• **QUOTED PASSAGE**

----------------------------------------

Build a Cancellation Survey for Stripe SaaS

Build a cancellation survey by adding a 5-7 option exit questionnaire before the Stripe subscription cancel call. Keep it to one required question with an optional text field. The survey data powers targeted retention offers and reveals your top churn drivers. SaaS companies using exit surveys save 15-30% more customers through reason-matched counter-offers.

Every cancellation is a data point. Without a cancellation survey, you're flying blind. You know customers are leaving, but you don't know why. With a survey, you can identify patterns ("42% of cancellations cite price"), make informed product decisions, and most importantly, show personalized retention offers based on the reason they're leaving. SaaS companies that add a cancellation survey to their cancel flow see a 10-20% improvement in save rates, because knowing the "why" lets you respond with the right counter-offer. Compare your numbers against the cancel flow save rate benchmarks. This guide covers how to design, build, and act on cancellation survey data for Stripe-based SaaS products.

Why surveys matter

Most founders think of cancellation surveys as a data collection exercise. That's only half the value. The real power is in what happens between the survey response and the actual cancellation. When a customer tells you they're leaving because it's "too expensive," you can immediately offer a discount coupon. When they say "missing features," you can show your upcoming roadmap. When they say "not using it enough," you can offer a pause instead.

The survey creates a natural pause in the cancellation flow. Instead of a one-click cancel that takes 2 seconds, the customer now spends 15-30 seconds reflecting on why they're leaving. That reflection, combined with a relevant counter-offer, is enough to save 15-25% of voluntary churn customers who would have otherwise left without a second thought.

----------------------------------------

• **DATA SHOWN**
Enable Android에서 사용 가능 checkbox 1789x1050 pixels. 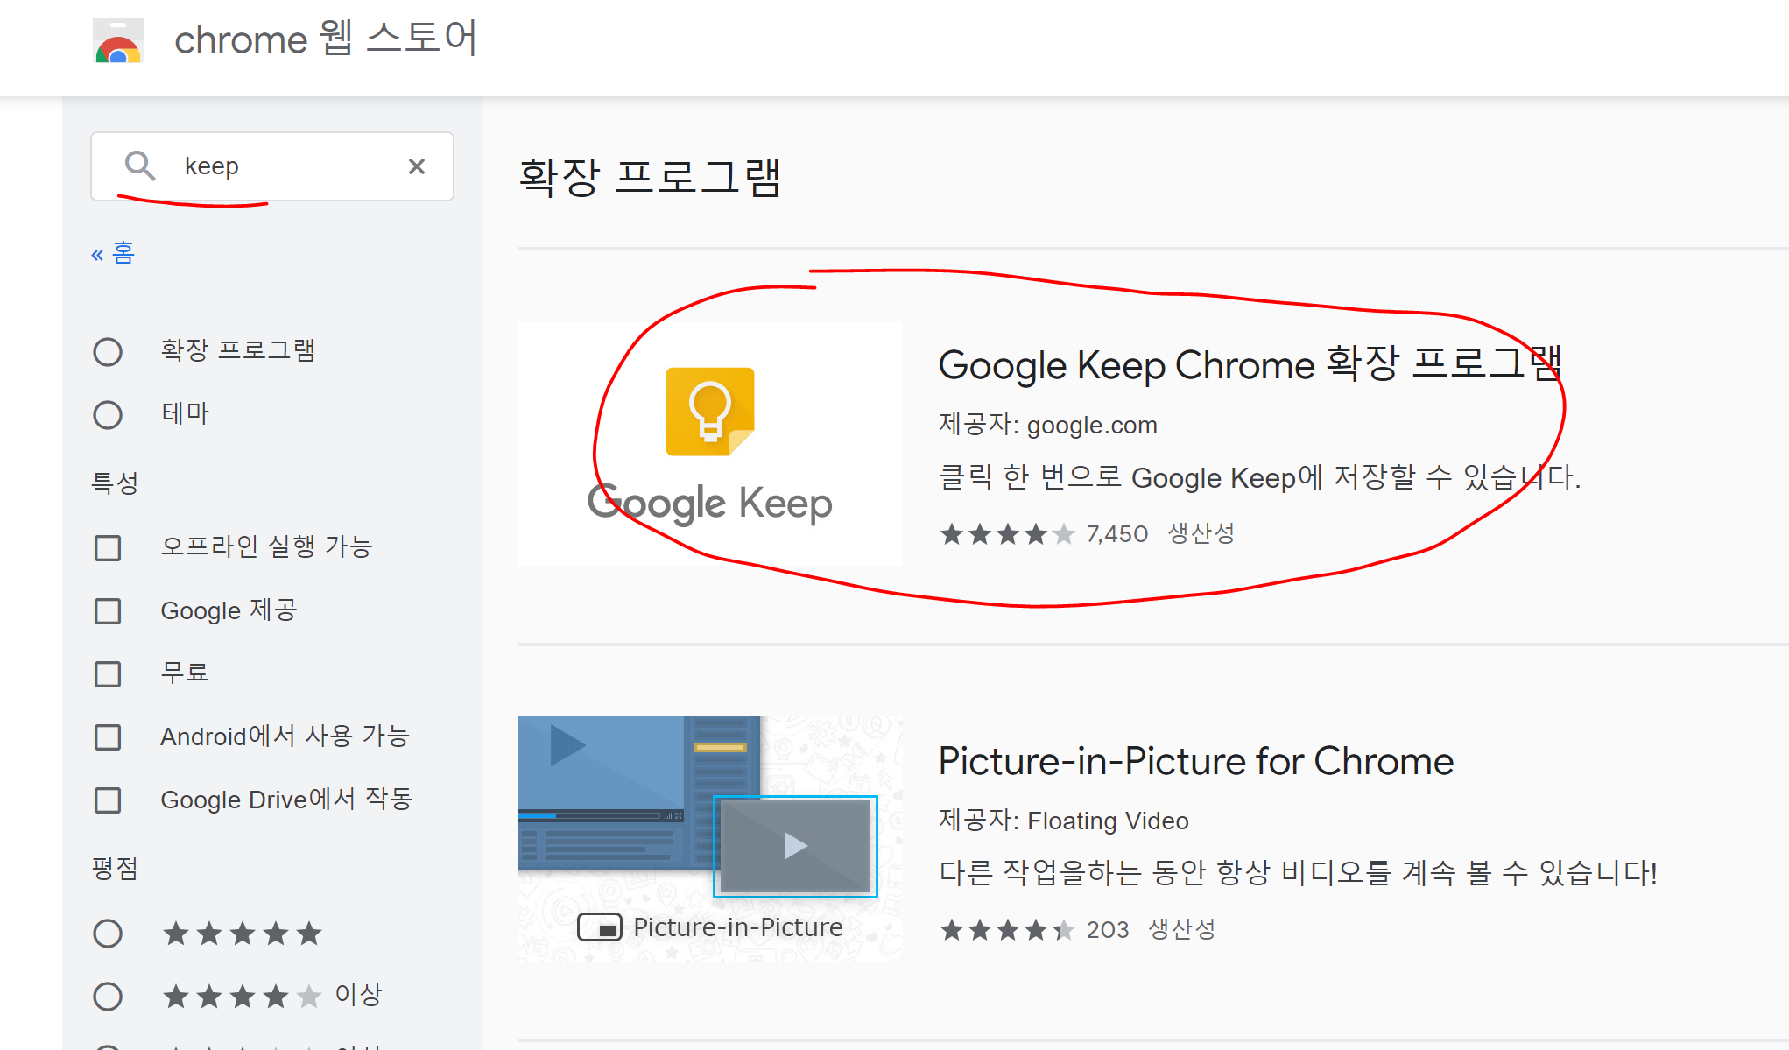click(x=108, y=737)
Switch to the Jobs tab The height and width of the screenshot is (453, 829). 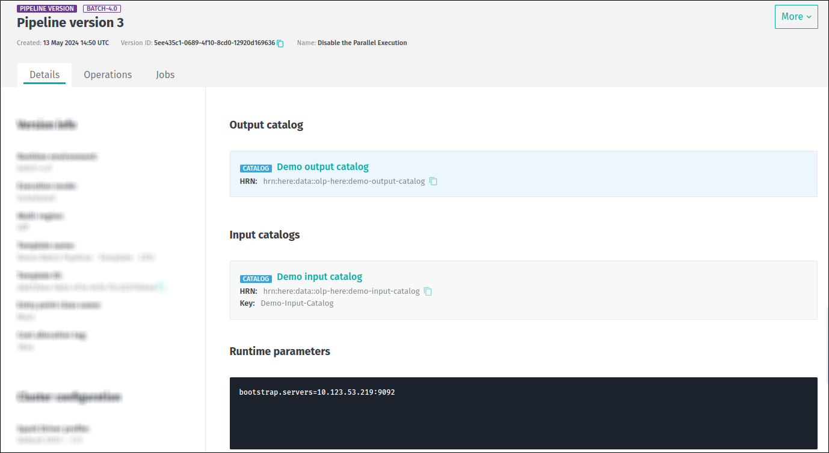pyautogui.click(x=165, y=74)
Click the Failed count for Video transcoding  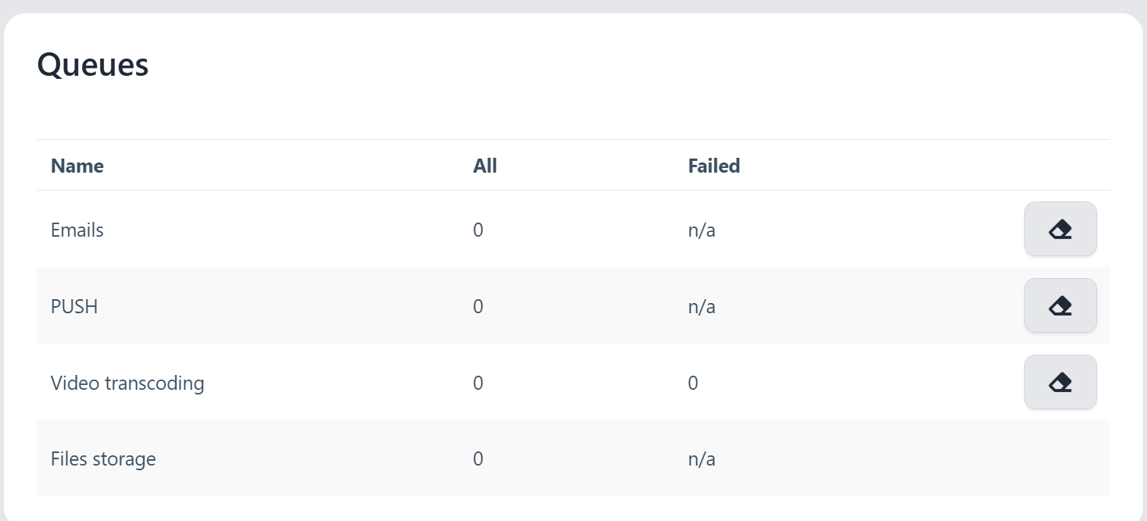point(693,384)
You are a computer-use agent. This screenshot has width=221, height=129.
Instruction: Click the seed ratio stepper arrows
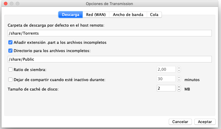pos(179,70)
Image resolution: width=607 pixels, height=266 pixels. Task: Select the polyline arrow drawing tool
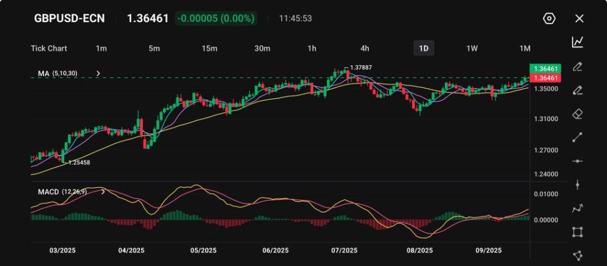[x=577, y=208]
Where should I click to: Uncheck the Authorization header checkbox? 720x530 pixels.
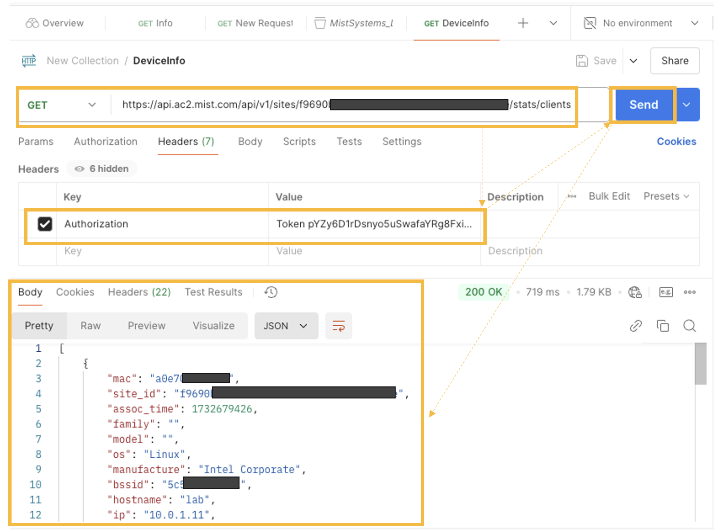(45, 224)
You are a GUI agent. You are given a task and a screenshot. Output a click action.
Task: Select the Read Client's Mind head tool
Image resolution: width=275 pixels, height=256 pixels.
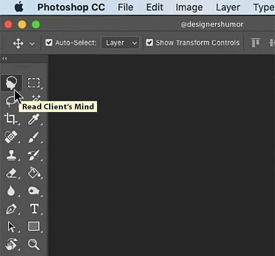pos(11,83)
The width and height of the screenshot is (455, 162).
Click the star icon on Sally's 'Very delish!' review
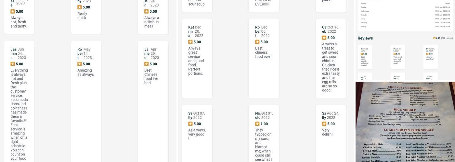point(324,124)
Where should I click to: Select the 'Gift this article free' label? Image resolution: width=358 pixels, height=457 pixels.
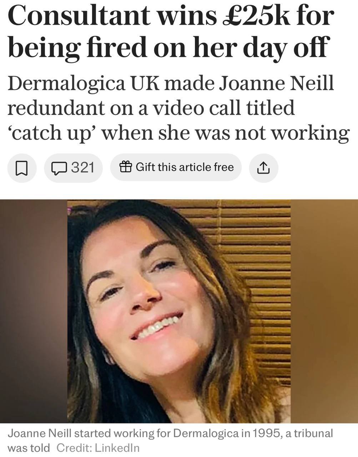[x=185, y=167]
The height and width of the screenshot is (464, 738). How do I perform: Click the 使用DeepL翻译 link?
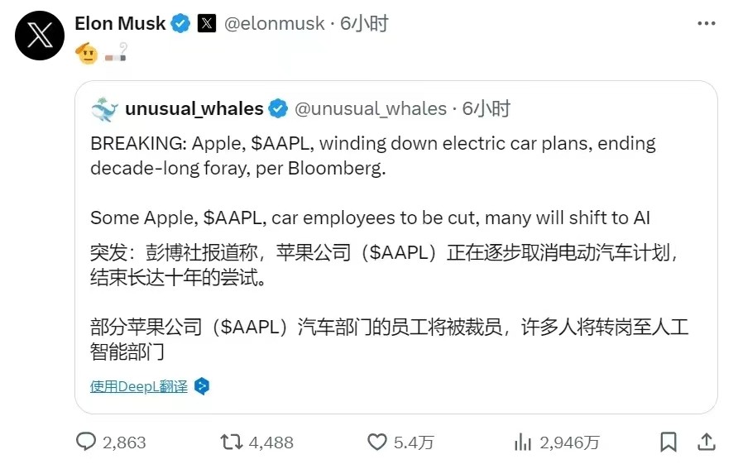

----------------------------------------

• **TASK LIST**
• 1. Return the passage of the cancellation survey guide starting at "Why surveys matter" and ending at "a second thought.", copied word for word.
• 2. Output the lines of the listing as a numbered list, starting at the line that contains "You are a GUI" and ending at the end of the listing, with blank lines and the pictures left out.

• **RESULTS**
• 1.
Why surveys matter

Most founders think of cancellation surveys as a data collection exercise. That's only half the value. The real power is in what happens between the survey response and the actual cancellation. When a customer tells you they're leaving because it's "too expensive," you can immediately offer a discount coupon. When they say "missing features," you can show your upcoming roadmap. When they say "not using it enough," you can offer a pause instead.

The survey creates a natural pause in the cancellation flow. Instead of a one-click cancel that takes 2 seconds, the customer now spends 15-30 seconds reflecting on why they're leaving. That reflection, combined with a relevant counter-offer, is enough to save 15-25% of voluntary churn customers who would have otherwise left without a second thought.

• 2.
1. You are a GUI agent. You are given a task and a screenshot. Output a click action.
2. Task: Select the Read Client's Mind head tool
3. Image resolution: width=275 pixels, height=256 pixels.
4. pos(11,83)
5. The width and height of the screenshot is (455, 162).
6. Click the star icon on Sally's 'Very delish!' review
7. point(324,124)
8. Where should I click to: Select the 'Gift this article free' label? Image resolution: width=358 pixels, height=457 pixels.
9. [x=185, y=167]
10. The height and width of the screenshot is (464, 738). How do I perform: Click the 使用DeepL翻译 link?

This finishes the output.